Algunos trabajadores se escondieron en cajas o techos o intentaron huir cuando las autoridades migratorias barrieron a una planta de procesamiento de carne de Grand Island, Nebraska, que repartía a más de 300 trabajadores indocumentados, que fueron transportados a un arsenal de la Guardia Nacional para la preparación de deportación.

Eso fue hace 25 años, unos meses antes de que los agentes federales arrancaran a dos adolescentes indocumentados de una escuela secundaria de Omaha y los arrojaran a través de la frontera mexicana sin sus padres.

Aunque los defensores de los inmigrantes no están necesariamente esperando una repetición, no la descartan, y se preparan para el tumulto y la separación bajo las propuestas relacionadas con la inmigración por el gobierno del presidente Donald Trump.

El gobernador de Nebraska, Pete Ricketts, sin embargo, se congratula de la postura dura localmente y nacionalmente. “Mientras hablo con Nebraskans alrededor del estado, se sienten frustrados de que la ley actual no se aplique”, dijo. “Si violas la ley, debes ser responsable.”

Aun cuando las políticas de inmigración de Trump continúan evolucionando, los grupos de derechos de los inmigrantes están describiendo una ansiedad hoy que es más alta que en más de una década. Es una inestabilidad que atrajo a una casa llena de 200 proveedores de servicios a una reciente sesión de entrenamiento de Omaha sobre cómo preparar a los clientes para una aplicación reforzada.

Es una incertidumbre que impulsó a cientos más a buscar orientación en lugares como el Centro Omaha de Trabajadores del Corazón y Justicia para Nuestros Vecinos y para que esas agencias tomen su información en el camino hacia comunidades como Schuyler, Creta, Lexington y la Ciudad de Nebraska.
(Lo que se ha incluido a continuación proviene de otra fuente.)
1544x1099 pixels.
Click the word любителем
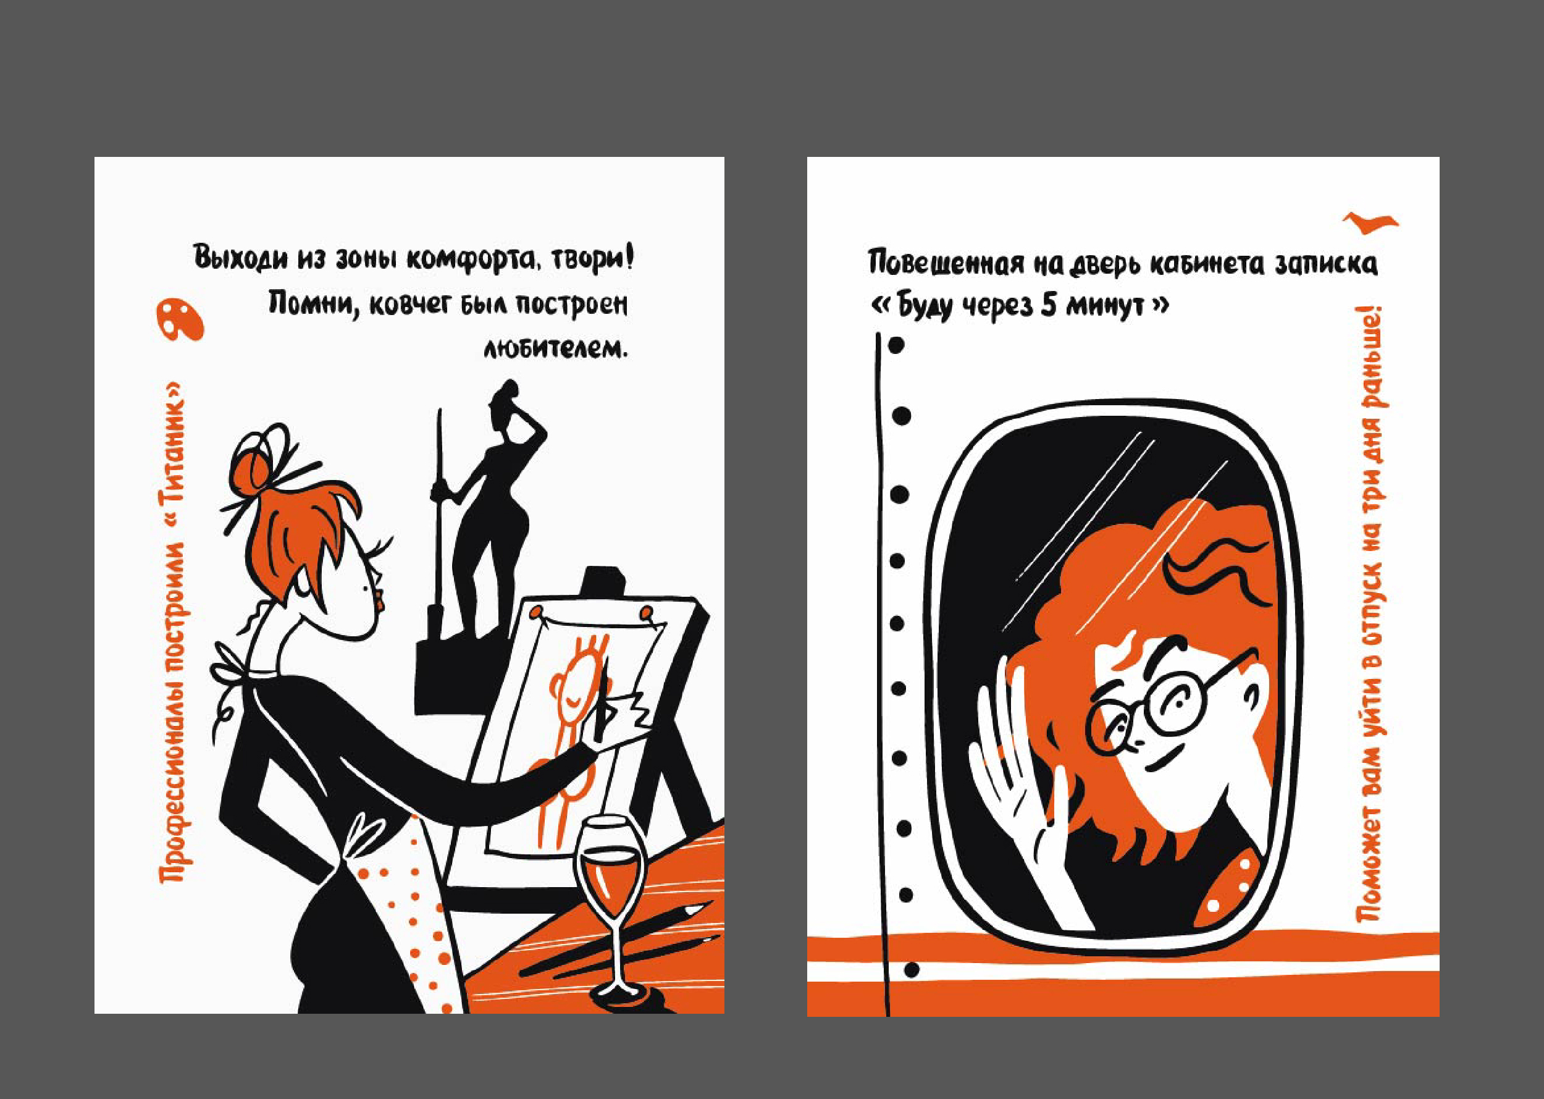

Para familias inmigrantes como la de Fatima Flores-Lagunas, es un temor que cada miembro llene un cuaderno con instrucciones detalladas en caso de arresto: qué hacer con la propiedad, dónde llevar a los niños.

Y para Zaida Mendez-Rivera, de 18 años, es un debate en curso sobre lo que sucederá si sus padres son deportados. ¿Deben ella y su hermana gemela, Ana, ambas con estatus legal temporal, cuidar a un hermano nacido en Estados Unidos más joven para que pueda terminar la escuela aquí? ¿O debería ir con sus padres a un país en el que nunca ha puesto los pies?

Tales escenas se desarrollan cada vez más a través de las Midlands como Nebraskans nacidos en el extranjero, incluyendo a muchos que tienen estatus legal, pero creen que están en terrenos temblorosos, clasificar lo que Emiliano Lerda de Justicia para Nuestros Vecinos llama la “nueva realidad”.

La nueva realidad no es completamente nueva para los 11 millones de inmigrantes ilegales estimados, unos 45.000 en Nebraska. Algunos programas de las trompetas del presidente se han propuesto o promulgado antes, como la contratación de más agentes de patrulla fronteriza y el fomento de la cooperación entre las agencias de policía federales y locales.

Bajo Barack Obama, los inmigrantes ilegales fueron removidos a un ritmo más alto que en las administraciones anteriores, según el Instituto de Política de Migración. Sin embargo, los años de Obama también reflejaron menos énfasis en el aumento del número absoluto de deportaciones y una mayor prioridad en apuntar a recién llegados y criminales inmigrantes ilegales.

El tono más agresivo de Trump es que los inmigrantes indocumentados son considerados criminales violentos en las conversaciones de la campaña, prometiendo construir un “gran muro”, emitir directrices para crear nuevos centros de detención y deportar a más inmigrantes no autorizados acusados O condenado por cualquier crimen; Así, no sólo los criminales serios que eran el foco debajo de Obama.